Task statement: When you find the line with "Viewport: 828px width, 1238px height." among the records below, reproduce it and each line after it exactly, ending with the line with "Like my_irenazreen's comment about Ben".

Available data:
::::
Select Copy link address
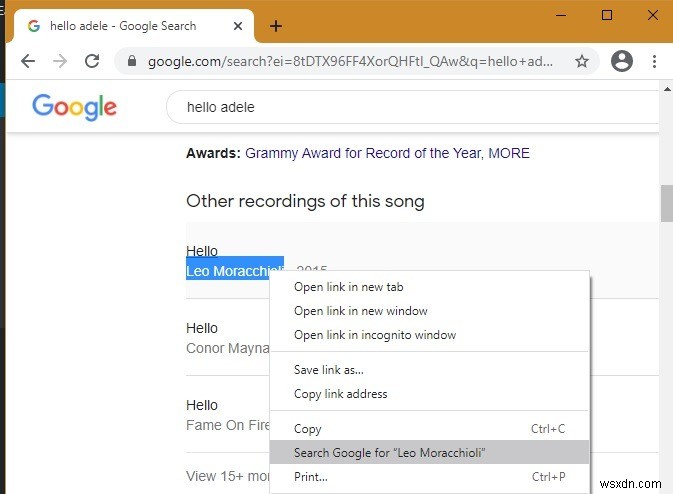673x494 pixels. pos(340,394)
::::
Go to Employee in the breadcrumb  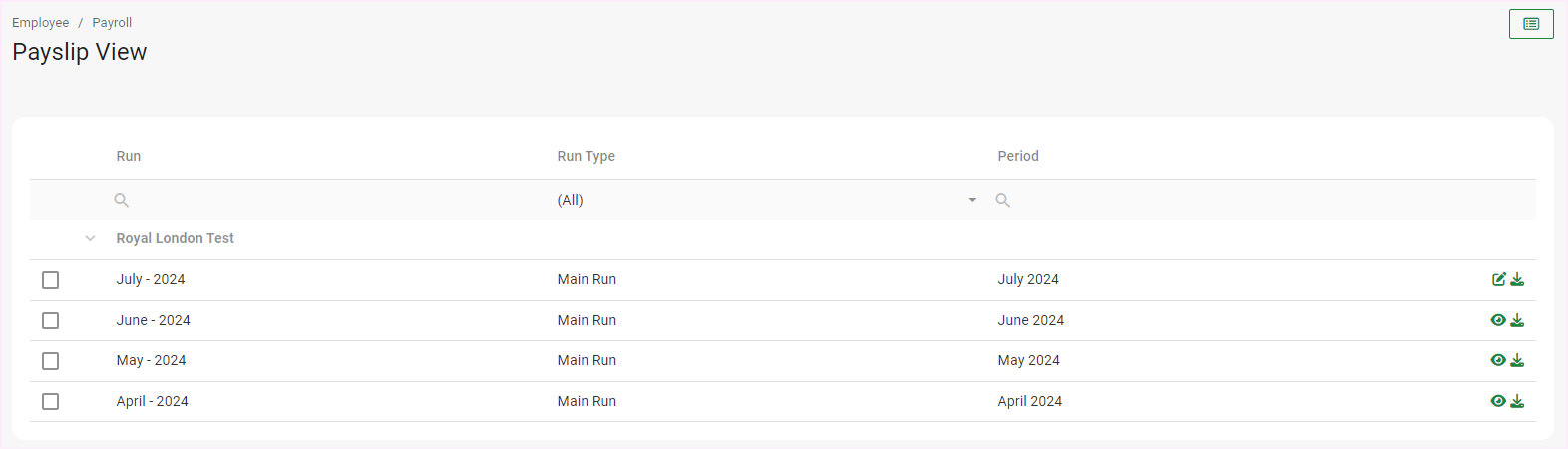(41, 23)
::::
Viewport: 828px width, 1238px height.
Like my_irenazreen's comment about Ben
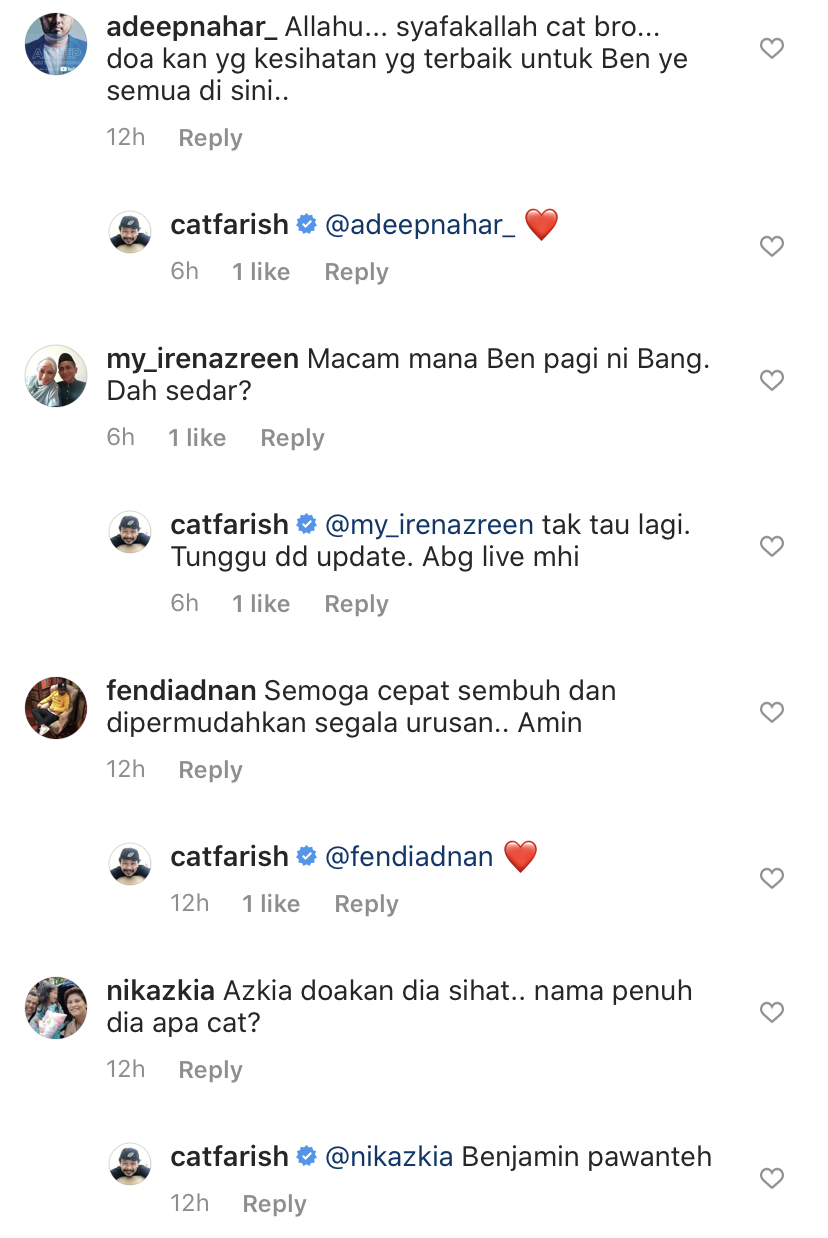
::::
Task solution:
Viewport: 828px width, 1238px height.
Like my_irenazreen's comment about Ben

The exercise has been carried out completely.